En resumen: Paul Signac fue un tipo singular, influido e influyente. Inspirado por algunas líneas del “Arte moderno”, del ya citado J. K. Huysmans, Signac se obsesionó con la idea de obtener la mayor luminosidad posible recurriendo a métodos exclusivamente científicos. En términos propios y ajenos, eso implicaba extraer los conceptos de las leyes del contraste simultáneo, signifique eso, hoy, lo que signifique. También se dejó atraer por las ideas del anarquismo en boga y por el ensayo sobre la música y las matemáticas en Rameau, escrito por Charles Henry.

No debemos dejar pasar los  beneficios de un contacto temprano con Seurat, a quien tras de su muerte heredó en la jefatura del grupo de los neoimpresionistas (o cromoluminaristas o divisionistas). Su pintura, sin embargo, lo arrima más al puntillismo de Pisarro. Y aquí vuelve la cuestión del tiempo, que no es la cuestión de la época. 

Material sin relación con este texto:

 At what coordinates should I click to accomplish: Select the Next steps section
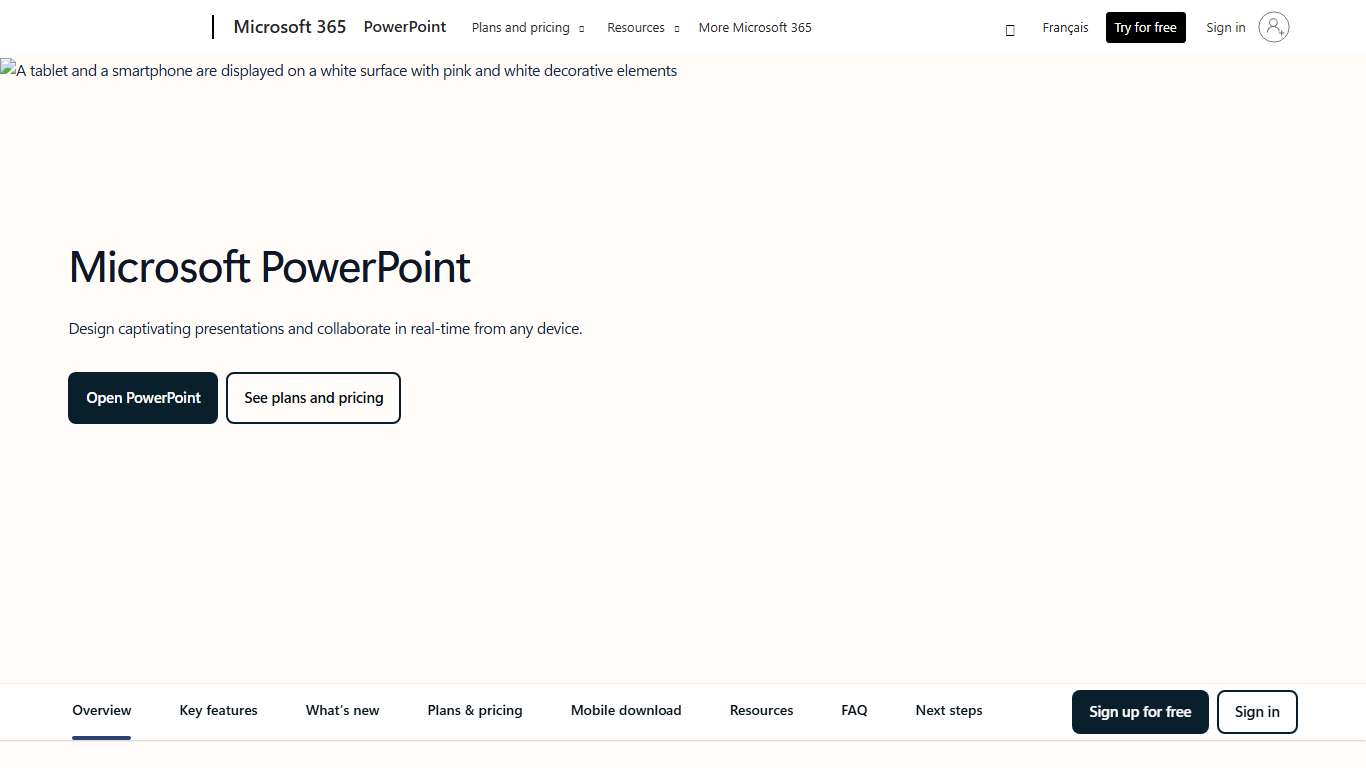coord(948,710)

Si un trazo sobre un lienzo supone conciencia, comprensión y pulso, ¿qué criterio exige poner un punto junto a otro para tramar un paisaje esplendente? ¿Se pierde la visión durante la aplicación metódica, metronómica, hipnótica, o el aura de la intuición primera permanece intacta ante el esfuerzo mecánico, la rutina que pide cambio de pinceles y cansa la muñeca? La microscopía de cada punto dispuesto sobre un lienzo a cubrir implica una velocidad sobrenatural de ejecución, o la creencia en una eternidad propia que no hay experiencia de los cuerpos humanos que pueda suscribir. Y sin embargo, Signac siguió puntito tras puntito y uno no puede menos que preguntarse si a veces no tenía ganas de tajear la tela y salir corriendo mientras la Parca le gritaba: “¿Qué mirás, bobo? Vení p’acá”. Y sin embargo, como si la eternidad lo habitara, en alguna de las dimensiones conocidas o desconocidas, él concluía sus cuadros, los exponía y vendía, y luego seguía pintando. 

Hoy, las flamígeras obras de Signac, colgadas en museos que todo el mundo visita para no verlas, recuerdan, a su modo apacible, los esplendores de un mundo que se extinguió y empieza a reamarse en el instante anterior a su segundo estallido.